◆ The input:
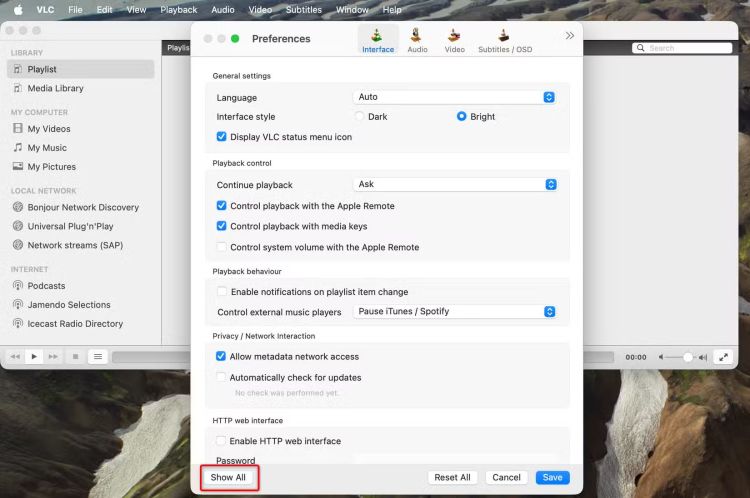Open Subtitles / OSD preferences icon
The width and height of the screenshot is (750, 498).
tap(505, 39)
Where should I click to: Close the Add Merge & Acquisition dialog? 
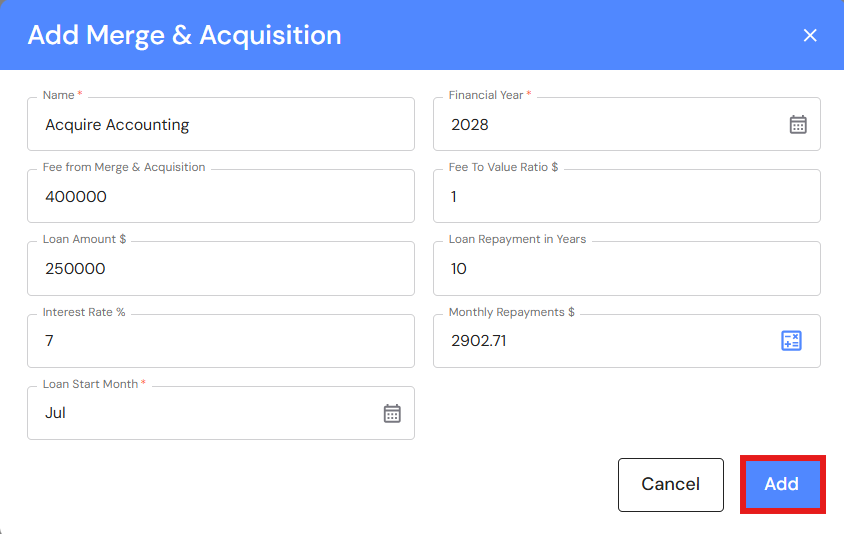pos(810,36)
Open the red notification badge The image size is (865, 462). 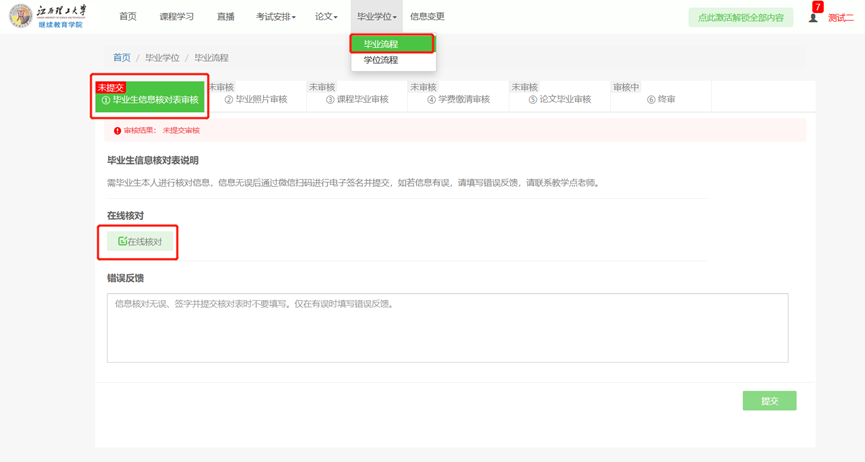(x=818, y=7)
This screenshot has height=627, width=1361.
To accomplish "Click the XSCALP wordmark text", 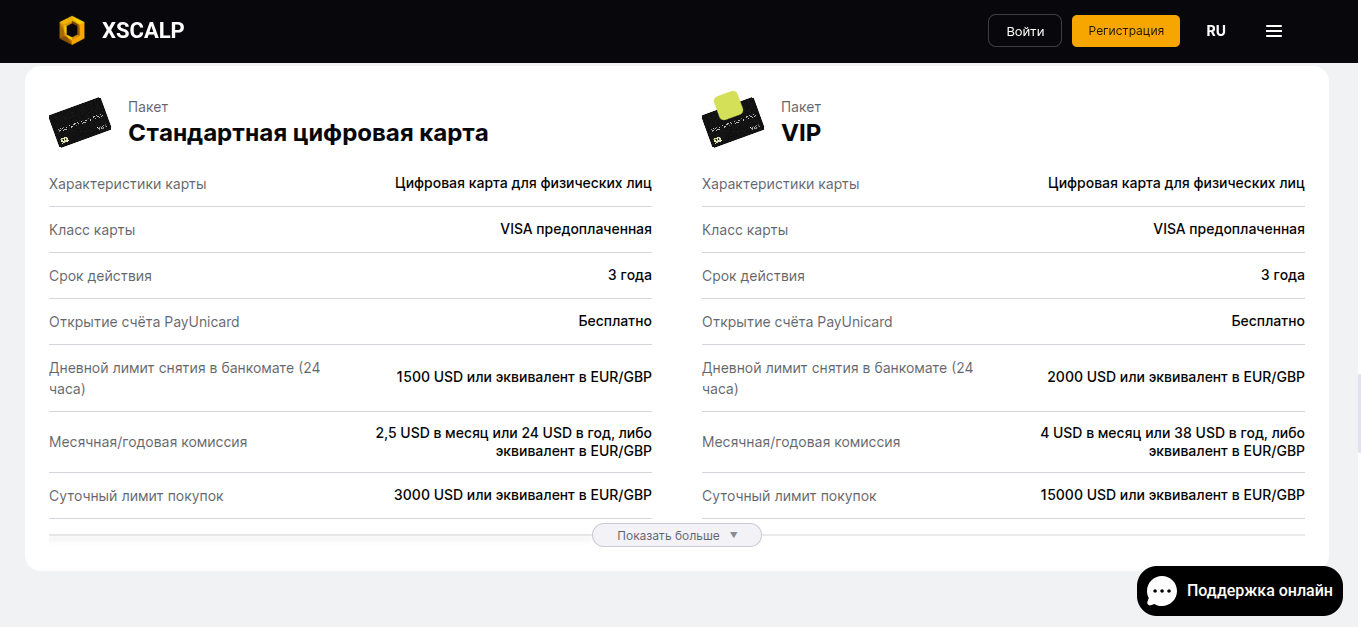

==

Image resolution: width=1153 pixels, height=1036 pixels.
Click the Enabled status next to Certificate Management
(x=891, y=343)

◆ Task item:
Give back, exactly and without pictures, the stretch of the records above from the line containing "This screenshot has height=627, width=1361." through the line containing "the XSCALP wordmark", with both end lines included.

◆ Answer box:
This screenshot has height=627, width=1361.
To accomplish "Click the XSCALP wordmark text", 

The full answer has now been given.